1) Her norm, geçerliliğini üstündeki normdan (geçerlilik) alır.

2) Her norm, üstündeki norma uygun olmalıdır (uygunluk).

Hiyerarşik yapılanmada yukarı doğru çıkıldıkça daha genel, daha soyut ancak daha güçlü hukuk normu ile karşılaşılır. En üst norm, hukuk sisteminin birliğini sağlar. Piramitte alta indikçe normlar somutlaşır, normların sayısı, ayrıntısı ve uygunluk aranan (üst) norm sayısı artar. Üste çıktıkça genellik, üstünlük ve bağlayıcılık artar; değiştirme ihtiyacı azalır.

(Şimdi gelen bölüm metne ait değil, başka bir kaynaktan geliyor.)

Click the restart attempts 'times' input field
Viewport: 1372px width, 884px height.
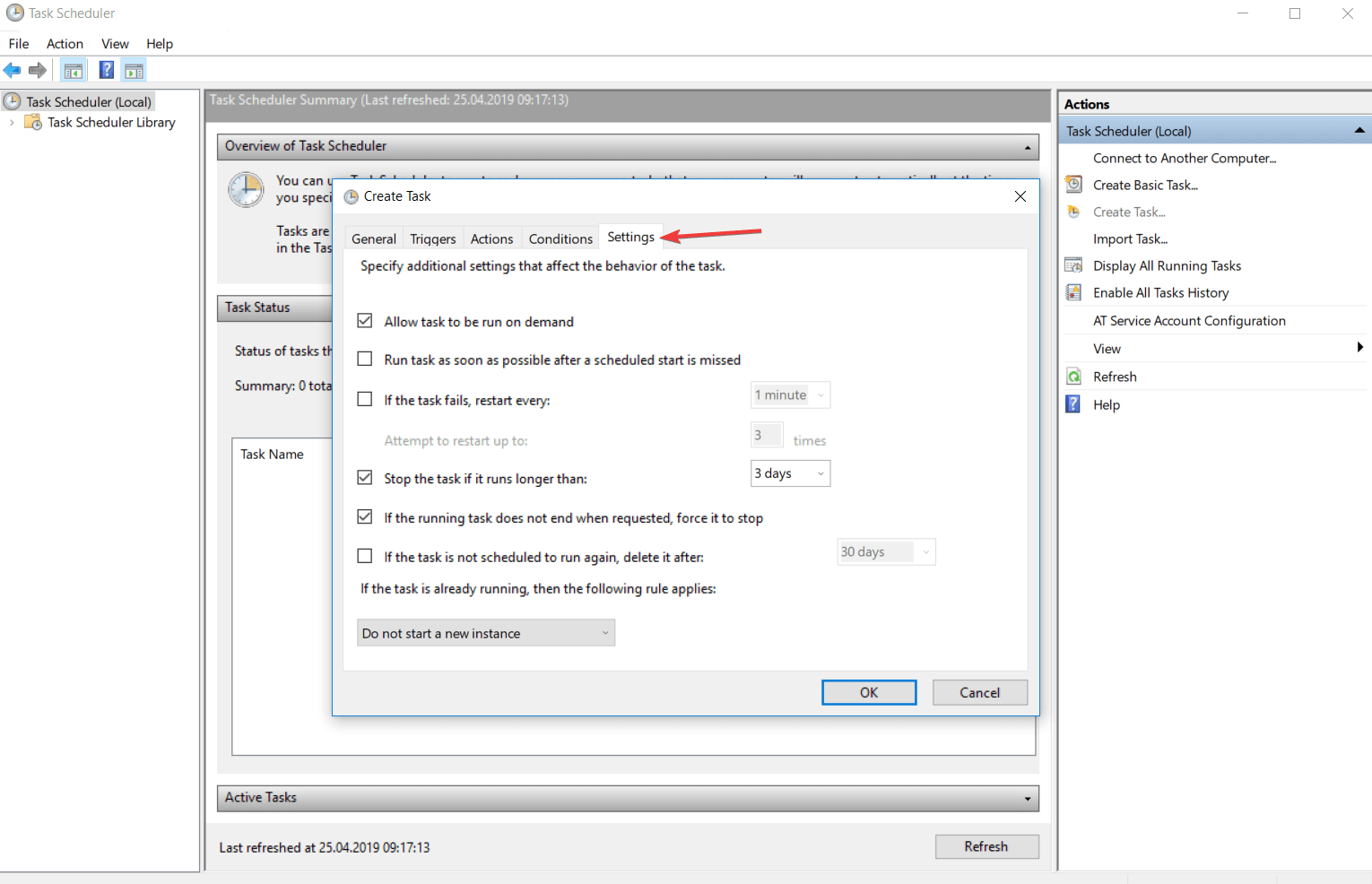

Normlar hiyerarşisinin sistematiğine göre, üst ve alt normlar hiyerarşinde bir normun geçerliliği onun ihdas şeklini belirleyen üst norma uygun şekilde ihdas edilip edilmemesine bağlıdır. Her norm  üst normun öngördüğü şekilde ihdas edildiği ya da içerik olarak üst norma uygun olduğu için geçerlidir. Dolayısıyla, bir normatif sistemde geçerliliği varsayılan temel norm dışındaki bütün normların bir üst normu bulunmak zorundadır. İşte bir hukuk düzenindeki üst normlar ve alt normlar arasındaki bu ilişki, birbirine bağlı çok sayıda bağımsız normlar olmaktan ziyade piramit şeklinde bir hiyerarşiyi oluşturmaktadır.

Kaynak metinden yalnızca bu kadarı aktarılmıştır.